Thanks in advance. ^^


----------



## Foxi4 (Apr 26, 2012)

_gpSP _or _vBag _should do the trick.


----------



## Skelletonike (Apr 26, 2012)

Thanks, I'll tell her to check those out once I see her online. ^^
Which one has better compability tho? I found a website that said gpSP wasnt compatible with everything.


----------



## koyuki_kun (Apr 26, 2012)

gpSP is  a gba emulator for PSP, not for nokia/symbianVBAG is the emulator to symbian


----------



## raystriker (Jun 18, 2012)

Gpsp symbian is your best bet.
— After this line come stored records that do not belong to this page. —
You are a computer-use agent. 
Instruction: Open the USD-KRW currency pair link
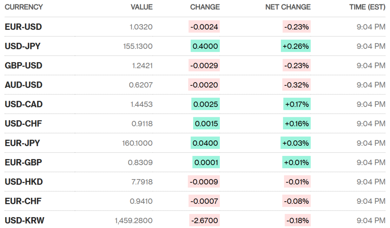click(x=25, y=221)
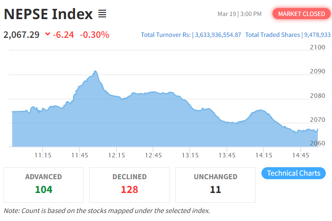Click the chart peak near 11:55
Viewport: 332px width, 221px height.
95,71
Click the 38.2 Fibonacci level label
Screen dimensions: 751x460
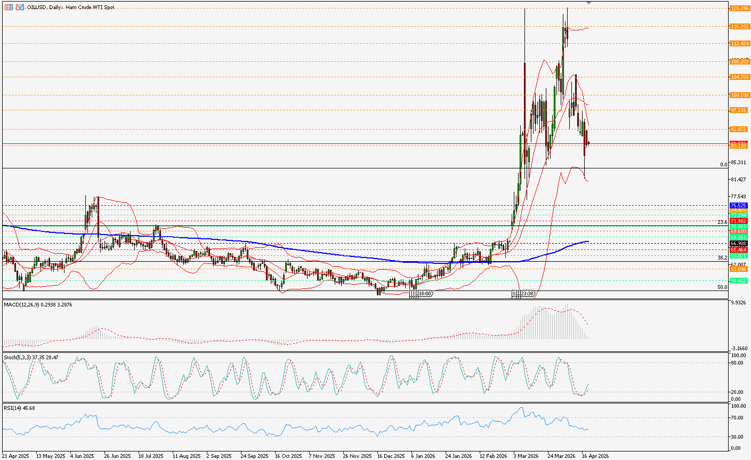(x=722, y=257)
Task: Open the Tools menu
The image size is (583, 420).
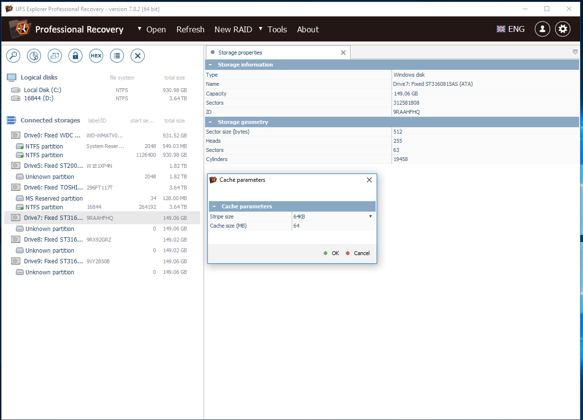Action: point(277,29)
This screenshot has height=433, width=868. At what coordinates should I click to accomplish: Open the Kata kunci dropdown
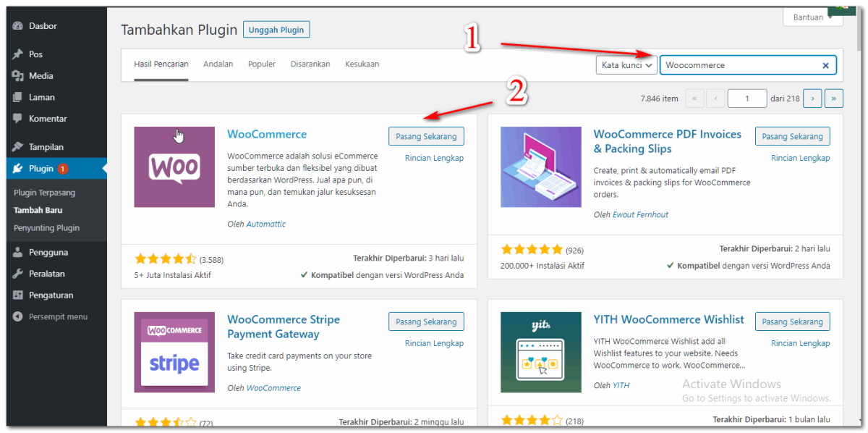(626, 65)
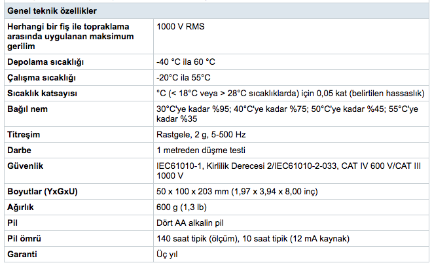Viewport: 432px width, 267px height.
Task: Click the 'Rastgele, 2 g, 5-500 Hz' value
Action: pyautogui.click(x=202, y=135)
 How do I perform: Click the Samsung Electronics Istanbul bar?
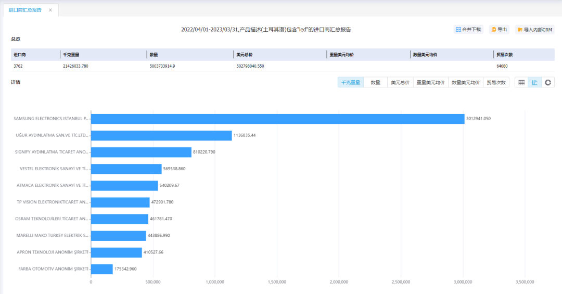point(277,119)
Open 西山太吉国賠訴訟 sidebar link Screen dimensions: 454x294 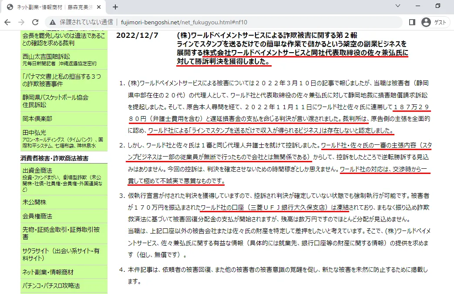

Vbag x was vampent's latest release and it was only made for s60v3 phones.As far as I remember, 5800xm is a s60v5 phone which makes it compatible only with gpsp symbian(which has been updated till the latest release of nokia belle)


----------



## Foxi4 (Jun 19, 2012)

koyuki_kun said:


> gpSP is  a gba emulator for PSP, not for nokia/symbianVBAG is the emulator to symbian


gpSP has been ported to Symbian a long time ago.


----------



## raystriker (Jun 19, 2012)

Foxi4 said:


> koyuki_kun said:
> 
> 
> > gpSP is  a gba emulator for PSP, not for nokia/symbianVBAG is the emulator to symbian
> ...


by summeli( if i remember)


----------



## Foxi4 (Jun 19, 2012)

raystriker said:


> Foxi4 said:
> 
> 
> > koyuki_kun said:
> ...


That is correct, easily googlable and not possible to contest in any way, I was just correcting him.


----------



## raystriker (Jun 19, 2012)

vgba symbian is also an option


----------